In 2010, actor Michael Douglas stunned fans worldwide when he revealed that he had stage 4 throat cancer, a condition that he at the time attributed to a combination of alcohol, tobacco and stress, but just recently he revealed that the disease — which has since gone into remission — was in fact caused by him performing cunnilingus. That claim might strike some people as ridiculous, but in fact human papillomavirus (HPV), the virus that Douglas stated led to his cancer, is in fact sexually transmitted via oral, vaginal or anal sex.
According to the Centers for Disease Control, HPV is the most common sexually transmitted infection in the world, with nearly every sexually active person getting it at some point in their lives. There are more than 150 types of HPV, over 40 of which are spread through skin-to-skin contact of the genitals, mouth and throat. Usually, HPV vanishes before people even realize they have it, but some types cause genital warts, and others can cause cancer. Specifically, types 6 and 11 of HPV cause 90% of all genital warts, while types 16 and 18 cause most HPV-linked cancers. HPV causes about 5% of all cancer worldwide, including nearly all cervical cancers, about 85% of anal cancers and about half of all vaginal, vulvar and penile cancers.
It’s only been relatively recently that HPV has been tied to throat cancer, but now more than half of cases of cancer of the oropharynx (the part of the throat that includes the base of the tongue and tonsils) are thought to be caused by HPV type 16. The occurrence of HPV-associated oropharyngeal cancer has been increasing over the past two decades, especially among men, and it’s estimated that by 2020, HPV will cause more cancer of the oropharynx than of the cervix in the US.
Although in most instances, the cancer-causing types of HPV don’t actually lead to cancer, there are a number of factors that increase the risk of developing cancer following HPV infection, including: smoking, a weakened immune system and chronic inflammation. Giving birth frequently and long-term use of oral contraception also increase the risk of cervical cancer, while poor oral hygiene increases the risk of oropharyngeal cancer. It’s quite possible that smoking in particular contributed to Michael Douglas’ cancer diagnosis.
There are currently two FDA-approved HPV vaccines on the market: Gardasil and Cervarix.

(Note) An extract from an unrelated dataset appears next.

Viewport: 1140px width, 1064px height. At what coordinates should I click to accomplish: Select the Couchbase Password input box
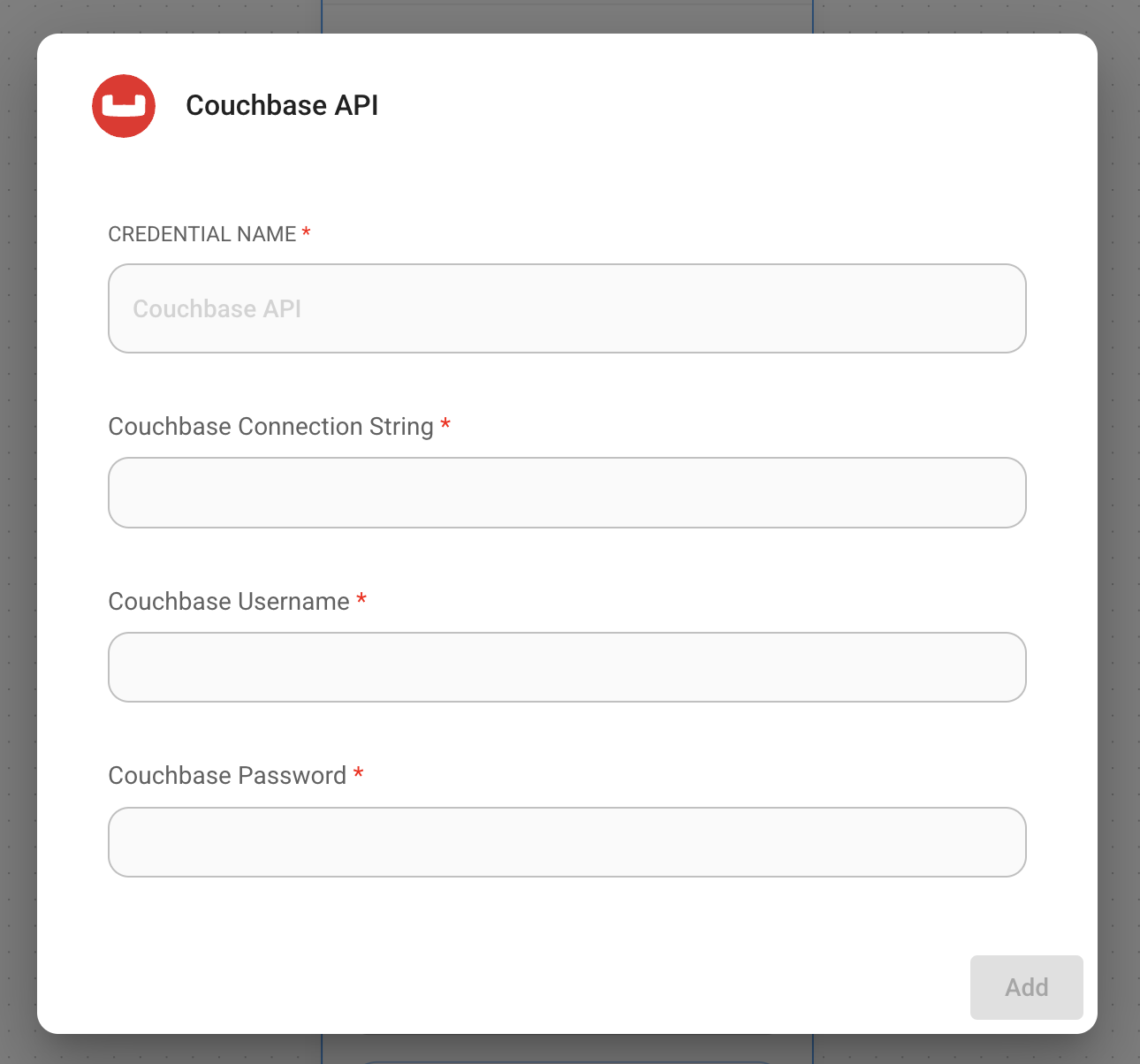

Between the two of them, they have proven effective in preventing infections with HPV types 6, 11, 16 and 18, but neither have been approved for prevention of penile or oropharyngeal cancer. The best prevention, of course, is abstinence, but in the likely case that’s not viable, monogamy and use of condoms to minimize skin-on-skin sexual contact can help reduce the risk of HPV infection. Just ask Michael Douglas.